A defesa de Jair Bolsonaro (PL) pediu ao ministro do Supremo Tribunal Federal (STF) Alexandre de Moraes autorização para a realização de uma nova cirurgia. Desta vez, o ex-presidente será submetido a um procedimento, na sexta-feira (24) ou sábado (25), no ombro direito.
Ainda segundo a defesa, Bolsonaro “apresenta quadro de dor persistente e incapacidade funcional” no membro.

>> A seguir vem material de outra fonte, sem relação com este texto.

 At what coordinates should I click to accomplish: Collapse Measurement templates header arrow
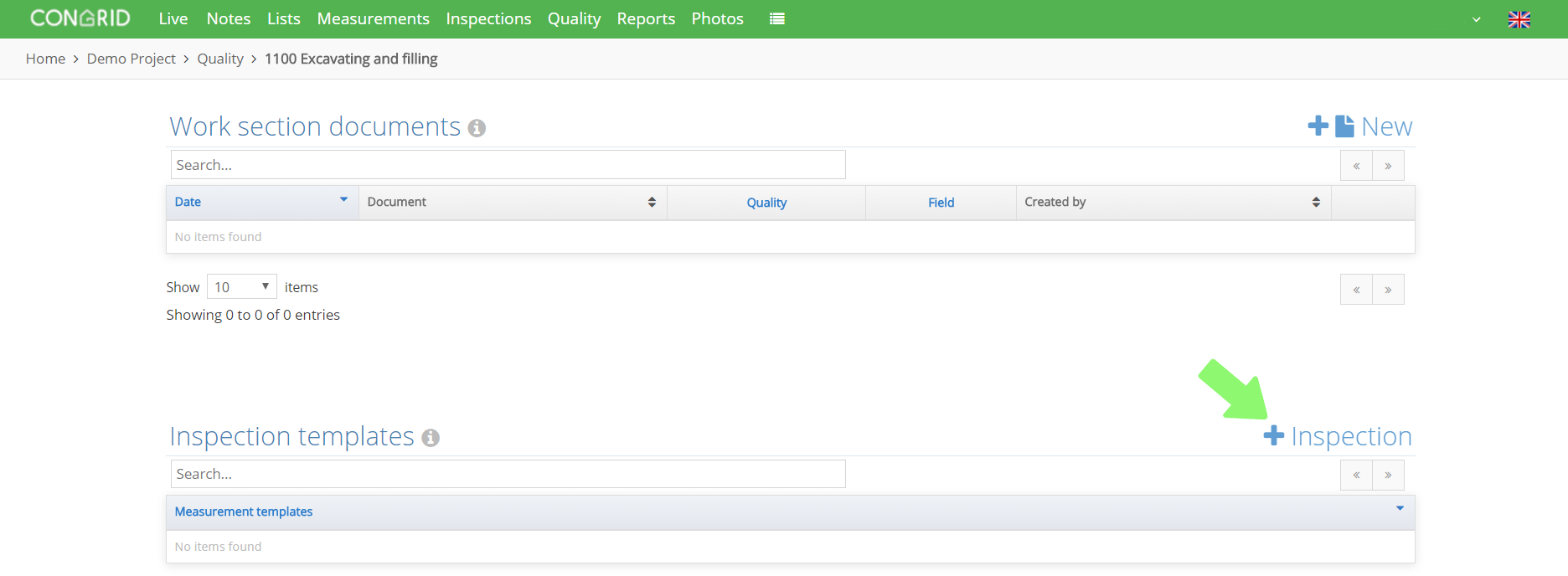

Os advogados do ex-chefe do Executivo solicitam a Moraes a liberação de “todos os atos médicos preparatórios, pré-operatórios, internação, realização do procedimento, pós-operatório e reabilitação correlata diretamente vinculados ao tratamento cirúrgico indicado”.
Prisão domiciliar
Em março de 2026, o ministro Alexandre de Moraes, do Supremo Tribunal Federal (STF), acatou pedido de concessão de prisão domiciliar humanitária ao ex-presidente Jair Bolsonaro. A medida tem prazo de 90 dias para depois reavaliar a decisão.
A decisão determinou que a prisão deverá ser cumprida integralmente no endereço residencial de Bolsonaro, com o uso de tornozeleira eletrônica. Além disso, autoriza visitas permanentes de seus filhos e advogados, nas mesmas condições legais do estabelecimento prisional, como também visitas médicas permanentes, sem necessidade de comunicação prévia, observadas as determinações legais e judiciais anteriormente introduzidas.

O ex-mandatário está proibido de usar celular, telefone ou qualquer outro meio de comunicação externa, direta ou indireta, por meio de terceiros. O descumprimento das regras implicará a revogação da prisão domiciliar e o retorno ao regime fechado ou, se necessário, ao hospital penitenciário.
Bolsonaro (PL) foi condenado pela Primeira Turma do Supremo Tribunal Federal por tentativa de golpe de Estado e outros quatro crimes a 27 anos 3 meses de reclusão.